Russia’s Anti-Putin Activists Look to Maintain Protest

Small groups of opposition activists remained on the streets of downtown Moscow on Thursday morning after four days of anti-Putin protests that began with pitched battles between police and demonstrators and also saw the jailing of two of the movement’s figureheads.

“The continuous protest on the streets of Moscow has been going on since 10 a.m. on May 7,” protest organizers wrote on their Facebook page as dozens of anti-Putin activists mingled at a square near the center of the Russian capital.

Police, who have detained around 1,000 protesters since May 6, have not moved to break up the gathering, which is taking place on the first working day after three days of public holidays to mark the capitulation of Nazi Germany in World War Two.

Over 400 people were detained as a Moscow protest rally turned violent on the eve of Vladimir Putin’s May 7 presidential inauguration. Some thirty police officers and an unconfirmed number of demonstrators were also injured in the most serious violence since the start of the previously largely peaceful protests against Putin last winter. “Protesters should have had their livers smeared on the sidewalk for injuring riot police,” said Putin’s spokesman, Dmitry Peskov.

Former KGB officer Putin, 59, returns to the presidency after being forced to step down by the constitution in 2008. He shifted to the post of prime minister and installed his handpicked successor, Dmitry Medvedev, in the Kremlin, but remained by far Russia’s most powerful politician. His opponents accuse him of corruption and a crackdown on political freedoms. Putin’s landslide election victory was marred by allegations of poll fraud and the vote was widely criticized by international observers.

And demonstrations resumed as Putin was sworn in for a third term at a glittering State Kremlin Palace ceremony, as police who had earlier locked down his motorcade’s route pursued hundreds of activists through downtown Moscow’s boulevards and squares. Opposition figures claimed arbitrary arrests and the protests took on an increasingly surreal aspect as hundreds of activists were frequently detained, charged and released, only to be picked up again by security forces on the lookout for anyone wearing a white ribbon, the symbol of the protest movement.

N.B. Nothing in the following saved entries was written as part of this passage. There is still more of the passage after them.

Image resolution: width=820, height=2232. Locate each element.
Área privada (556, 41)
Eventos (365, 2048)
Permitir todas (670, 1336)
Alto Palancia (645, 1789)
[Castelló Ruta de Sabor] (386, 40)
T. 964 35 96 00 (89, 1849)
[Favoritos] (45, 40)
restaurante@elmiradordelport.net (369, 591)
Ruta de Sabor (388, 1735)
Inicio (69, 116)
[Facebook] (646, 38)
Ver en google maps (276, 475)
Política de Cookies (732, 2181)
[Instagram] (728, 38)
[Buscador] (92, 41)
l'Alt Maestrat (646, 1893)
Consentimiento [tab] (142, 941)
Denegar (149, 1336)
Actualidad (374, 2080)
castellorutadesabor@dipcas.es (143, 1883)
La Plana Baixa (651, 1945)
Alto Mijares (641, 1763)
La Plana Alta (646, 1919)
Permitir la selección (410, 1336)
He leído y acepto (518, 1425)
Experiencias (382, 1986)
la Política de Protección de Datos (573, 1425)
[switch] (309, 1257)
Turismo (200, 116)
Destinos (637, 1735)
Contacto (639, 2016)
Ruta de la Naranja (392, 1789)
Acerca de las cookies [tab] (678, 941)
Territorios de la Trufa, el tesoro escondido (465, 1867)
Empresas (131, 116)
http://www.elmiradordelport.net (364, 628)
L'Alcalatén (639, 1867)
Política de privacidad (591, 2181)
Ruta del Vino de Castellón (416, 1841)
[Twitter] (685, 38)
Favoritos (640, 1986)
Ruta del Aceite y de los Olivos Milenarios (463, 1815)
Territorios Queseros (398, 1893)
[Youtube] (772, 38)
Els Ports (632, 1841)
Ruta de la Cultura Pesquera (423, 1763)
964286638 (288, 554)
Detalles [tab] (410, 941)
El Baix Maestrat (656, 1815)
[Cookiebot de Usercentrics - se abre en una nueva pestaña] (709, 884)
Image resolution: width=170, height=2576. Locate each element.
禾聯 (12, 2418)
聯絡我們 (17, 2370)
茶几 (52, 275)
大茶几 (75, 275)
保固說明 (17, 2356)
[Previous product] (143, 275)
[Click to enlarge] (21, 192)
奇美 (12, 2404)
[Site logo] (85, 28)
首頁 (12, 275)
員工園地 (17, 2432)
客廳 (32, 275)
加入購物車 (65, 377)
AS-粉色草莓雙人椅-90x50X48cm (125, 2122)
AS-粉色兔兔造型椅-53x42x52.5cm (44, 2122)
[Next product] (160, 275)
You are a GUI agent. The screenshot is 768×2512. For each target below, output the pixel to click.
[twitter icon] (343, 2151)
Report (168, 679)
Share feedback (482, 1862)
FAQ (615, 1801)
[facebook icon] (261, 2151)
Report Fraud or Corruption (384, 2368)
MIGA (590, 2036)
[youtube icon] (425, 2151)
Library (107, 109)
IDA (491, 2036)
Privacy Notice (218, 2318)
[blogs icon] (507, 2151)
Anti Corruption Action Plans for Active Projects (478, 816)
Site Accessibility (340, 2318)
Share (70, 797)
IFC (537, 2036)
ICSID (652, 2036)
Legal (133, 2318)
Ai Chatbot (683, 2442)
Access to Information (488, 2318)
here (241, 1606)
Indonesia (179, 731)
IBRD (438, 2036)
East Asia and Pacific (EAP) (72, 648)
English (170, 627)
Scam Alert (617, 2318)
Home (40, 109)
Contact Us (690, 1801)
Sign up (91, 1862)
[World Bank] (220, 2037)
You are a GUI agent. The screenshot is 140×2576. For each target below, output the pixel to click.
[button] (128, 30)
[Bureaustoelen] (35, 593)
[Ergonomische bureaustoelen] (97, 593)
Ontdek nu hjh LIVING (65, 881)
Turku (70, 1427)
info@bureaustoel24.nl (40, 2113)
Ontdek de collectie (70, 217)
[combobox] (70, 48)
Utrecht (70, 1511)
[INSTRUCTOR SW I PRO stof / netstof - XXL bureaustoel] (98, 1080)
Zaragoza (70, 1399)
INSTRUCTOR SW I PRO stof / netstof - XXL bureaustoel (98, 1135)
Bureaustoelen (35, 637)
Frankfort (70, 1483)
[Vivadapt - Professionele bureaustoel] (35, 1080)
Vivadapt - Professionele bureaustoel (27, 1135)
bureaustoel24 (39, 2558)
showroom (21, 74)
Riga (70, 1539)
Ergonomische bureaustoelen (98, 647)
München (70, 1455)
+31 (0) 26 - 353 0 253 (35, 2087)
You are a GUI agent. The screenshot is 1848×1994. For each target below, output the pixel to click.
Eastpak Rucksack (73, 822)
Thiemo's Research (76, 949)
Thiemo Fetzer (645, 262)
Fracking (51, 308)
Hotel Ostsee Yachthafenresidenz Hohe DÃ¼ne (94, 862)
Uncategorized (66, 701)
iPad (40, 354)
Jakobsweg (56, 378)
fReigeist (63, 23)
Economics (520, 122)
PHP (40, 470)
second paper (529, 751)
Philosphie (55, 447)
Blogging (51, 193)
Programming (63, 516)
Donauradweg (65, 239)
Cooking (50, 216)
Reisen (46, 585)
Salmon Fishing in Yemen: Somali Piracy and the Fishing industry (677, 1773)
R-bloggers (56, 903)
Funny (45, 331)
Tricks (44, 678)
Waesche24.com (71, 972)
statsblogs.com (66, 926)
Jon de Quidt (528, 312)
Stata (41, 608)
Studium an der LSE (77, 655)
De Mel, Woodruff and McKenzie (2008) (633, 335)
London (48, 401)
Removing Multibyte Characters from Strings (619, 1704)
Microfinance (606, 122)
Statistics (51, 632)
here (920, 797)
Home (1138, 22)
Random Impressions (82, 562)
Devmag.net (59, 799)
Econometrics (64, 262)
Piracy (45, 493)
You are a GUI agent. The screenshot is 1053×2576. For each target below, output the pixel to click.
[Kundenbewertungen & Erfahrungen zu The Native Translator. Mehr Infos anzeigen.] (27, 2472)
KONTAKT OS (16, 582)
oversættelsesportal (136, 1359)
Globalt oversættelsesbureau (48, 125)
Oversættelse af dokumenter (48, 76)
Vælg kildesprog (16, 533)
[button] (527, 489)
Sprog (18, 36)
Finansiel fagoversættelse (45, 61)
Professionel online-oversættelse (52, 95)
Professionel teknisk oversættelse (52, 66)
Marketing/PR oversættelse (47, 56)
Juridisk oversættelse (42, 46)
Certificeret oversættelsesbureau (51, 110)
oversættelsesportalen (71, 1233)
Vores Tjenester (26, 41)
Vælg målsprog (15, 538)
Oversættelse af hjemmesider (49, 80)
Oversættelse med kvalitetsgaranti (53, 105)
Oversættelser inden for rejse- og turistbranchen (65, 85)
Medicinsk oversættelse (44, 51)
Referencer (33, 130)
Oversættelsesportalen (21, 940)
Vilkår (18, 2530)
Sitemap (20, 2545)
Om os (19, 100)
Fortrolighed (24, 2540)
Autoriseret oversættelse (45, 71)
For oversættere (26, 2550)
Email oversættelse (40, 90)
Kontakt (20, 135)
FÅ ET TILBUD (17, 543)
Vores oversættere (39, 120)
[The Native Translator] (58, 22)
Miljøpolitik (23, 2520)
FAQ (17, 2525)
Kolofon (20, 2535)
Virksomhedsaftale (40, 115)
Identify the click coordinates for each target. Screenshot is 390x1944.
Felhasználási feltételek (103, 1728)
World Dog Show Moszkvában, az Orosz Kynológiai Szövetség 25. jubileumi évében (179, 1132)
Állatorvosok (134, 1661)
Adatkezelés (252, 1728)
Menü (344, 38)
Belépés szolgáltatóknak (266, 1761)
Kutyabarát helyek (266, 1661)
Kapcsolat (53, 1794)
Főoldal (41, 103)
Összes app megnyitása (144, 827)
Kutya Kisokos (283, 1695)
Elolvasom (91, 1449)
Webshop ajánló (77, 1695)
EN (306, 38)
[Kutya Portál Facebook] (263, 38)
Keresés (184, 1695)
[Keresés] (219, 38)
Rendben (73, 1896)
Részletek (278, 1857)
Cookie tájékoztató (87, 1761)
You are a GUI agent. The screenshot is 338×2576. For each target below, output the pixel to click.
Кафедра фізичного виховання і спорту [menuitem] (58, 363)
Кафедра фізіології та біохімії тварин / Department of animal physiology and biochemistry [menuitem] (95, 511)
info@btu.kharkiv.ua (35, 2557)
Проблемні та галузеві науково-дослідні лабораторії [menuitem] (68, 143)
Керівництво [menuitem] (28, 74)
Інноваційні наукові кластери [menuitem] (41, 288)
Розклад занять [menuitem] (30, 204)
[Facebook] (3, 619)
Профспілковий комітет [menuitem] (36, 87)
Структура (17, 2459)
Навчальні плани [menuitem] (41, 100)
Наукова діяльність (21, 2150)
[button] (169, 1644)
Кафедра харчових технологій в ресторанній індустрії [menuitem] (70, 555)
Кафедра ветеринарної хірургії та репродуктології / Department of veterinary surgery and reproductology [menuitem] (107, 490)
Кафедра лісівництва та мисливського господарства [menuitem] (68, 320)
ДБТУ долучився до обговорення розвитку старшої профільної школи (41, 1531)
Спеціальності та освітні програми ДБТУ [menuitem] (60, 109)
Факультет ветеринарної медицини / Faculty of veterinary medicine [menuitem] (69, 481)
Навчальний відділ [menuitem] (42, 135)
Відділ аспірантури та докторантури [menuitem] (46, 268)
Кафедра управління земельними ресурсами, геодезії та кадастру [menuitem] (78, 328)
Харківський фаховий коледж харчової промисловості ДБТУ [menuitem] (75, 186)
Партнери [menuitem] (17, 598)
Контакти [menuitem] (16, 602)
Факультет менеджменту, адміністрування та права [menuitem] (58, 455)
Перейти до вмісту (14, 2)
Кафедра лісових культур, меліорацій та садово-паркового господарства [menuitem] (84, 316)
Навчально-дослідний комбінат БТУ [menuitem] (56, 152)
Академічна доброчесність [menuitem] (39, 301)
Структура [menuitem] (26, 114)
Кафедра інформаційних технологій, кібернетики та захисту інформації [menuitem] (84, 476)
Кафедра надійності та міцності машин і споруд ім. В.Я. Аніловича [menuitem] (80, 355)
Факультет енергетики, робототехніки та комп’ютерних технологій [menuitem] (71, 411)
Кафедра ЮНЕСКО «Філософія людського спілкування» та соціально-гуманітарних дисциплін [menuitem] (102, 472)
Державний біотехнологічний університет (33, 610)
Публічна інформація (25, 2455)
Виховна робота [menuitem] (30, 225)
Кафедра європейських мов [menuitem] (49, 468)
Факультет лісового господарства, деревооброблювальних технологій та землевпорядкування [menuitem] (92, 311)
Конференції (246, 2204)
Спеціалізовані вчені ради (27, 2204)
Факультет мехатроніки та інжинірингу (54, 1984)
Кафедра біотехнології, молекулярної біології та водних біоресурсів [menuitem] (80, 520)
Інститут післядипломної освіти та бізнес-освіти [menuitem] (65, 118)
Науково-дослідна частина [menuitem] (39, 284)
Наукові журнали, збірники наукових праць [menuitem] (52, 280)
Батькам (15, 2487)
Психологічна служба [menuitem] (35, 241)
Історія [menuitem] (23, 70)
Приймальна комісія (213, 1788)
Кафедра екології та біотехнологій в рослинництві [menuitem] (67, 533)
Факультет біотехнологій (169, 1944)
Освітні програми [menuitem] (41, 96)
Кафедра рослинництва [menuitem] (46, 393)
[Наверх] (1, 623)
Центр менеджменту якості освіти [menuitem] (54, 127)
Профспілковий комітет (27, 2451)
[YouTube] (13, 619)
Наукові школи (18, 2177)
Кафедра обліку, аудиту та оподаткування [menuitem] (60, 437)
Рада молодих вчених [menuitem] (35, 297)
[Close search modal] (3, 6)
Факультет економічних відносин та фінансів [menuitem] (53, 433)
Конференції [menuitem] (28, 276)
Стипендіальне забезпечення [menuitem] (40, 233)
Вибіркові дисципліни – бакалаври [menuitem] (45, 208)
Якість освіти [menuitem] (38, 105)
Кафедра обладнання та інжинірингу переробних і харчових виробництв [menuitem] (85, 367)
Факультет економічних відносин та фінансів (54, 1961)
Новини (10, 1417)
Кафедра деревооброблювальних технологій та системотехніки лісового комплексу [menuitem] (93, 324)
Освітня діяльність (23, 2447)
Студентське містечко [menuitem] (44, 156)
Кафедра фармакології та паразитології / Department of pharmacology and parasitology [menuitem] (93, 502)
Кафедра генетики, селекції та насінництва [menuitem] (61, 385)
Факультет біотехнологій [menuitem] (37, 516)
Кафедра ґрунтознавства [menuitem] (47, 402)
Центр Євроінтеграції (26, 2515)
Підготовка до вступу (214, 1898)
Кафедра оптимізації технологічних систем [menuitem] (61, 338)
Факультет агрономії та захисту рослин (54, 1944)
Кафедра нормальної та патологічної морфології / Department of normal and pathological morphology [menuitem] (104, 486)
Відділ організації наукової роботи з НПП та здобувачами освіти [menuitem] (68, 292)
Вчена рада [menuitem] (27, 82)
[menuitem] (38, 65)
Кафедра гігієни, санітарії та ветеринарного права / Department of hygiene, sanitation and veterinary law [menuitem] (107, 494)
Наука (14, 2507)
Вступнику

Opposition leader Boris Nemtsov said he was arrested and briefly detained as police raided a popular café a short distance from the route taken by Putin’s motorcade as it sped to the Kremlin.

“Remember, the boulevards are all we have,” wrote blogger and anti-corruption activist Alexei Navalny in a Twitter post on May 7 as he urged anti-Putin opponents to gather for a “People’s Promenade” at a series of Moscow landmarks.

But police moved in to break up what they called “unsanctioned rallies,” arresting – again – both Navalny and Left Front movement leader Sergei Udaltsov on May 8.

Russian socialite Ksenia Sobchak, daughter of Putin’s late mentor, St. Petersburg mayor Anatoly Sobchak, was also among the some 600 people detained on May 7-8.

“I thought I’d get a VIP police truck,” joked Sobchak as she was driven away with other protesters on May 8. She was later released.

But both Navalny and Udaltsov were jailed for 15 days on Wednesday for disobeying police orders. Navalny was questioned by police on Thursday morning in connection with the May 6 riots.

Protesters then used the cover of an approved May 9 Victory Day demonstration by the Communist Party to march down Moscow’s main Tverskaya Street toward the Kremlin.

“Putin we are coming!” chanted several hundred protesters, as they embedded themselves in the 4,500-strong Communist Party rally.

After the march ended, around a hundred peaceful activists then moved on to the area around Red Square, where police appeared to detain at least one person for singing World War Two-era songs at a statue of Soviet war hero Marshal Georgy Zhukov.

“Are these songs to be judged extremist now?” activist leader Vadim Dergachyov asked police who had warned him and other activists that their actions were illegal, ordering them to “disperse immediately.” “Where to? Where to?” activists responded in chorus, before breaking into a chant of “We are just strolling here!”

A number of prominent cultural figures, including bestselling author and political activist Boris Akunin, plan to take to the streets for a “Test Stroll” on May 13.

“The aim of our experiment is to determine – can Muscovites walk freely around their own city or do they need a special pass,” Akunin wrote in his blog on Wednesday.

And Udaltsov proposed on Thursday holding a new march on June 12, the Russia Day public holiday.

“My arrest is revenge by the authorities who are panicking and don’t know how to deal with the increase in protests,” he wrote in message posted on Twitter by his lawyer. “I also urge the continuation of People’s Promenade on the streets of Moscow and other cities.”

But veteran liberal politician Grigory Yavlinksy criticized the protests on Thursday, saying they would achieve nothing and advising demonstrators to “create an alternative” in order to “win elections and take power.”

Yabloko party head Yavlinksy was barred from standing in the March presidential polls after election officials said a large number of signatures in support of his candidacy were fakes.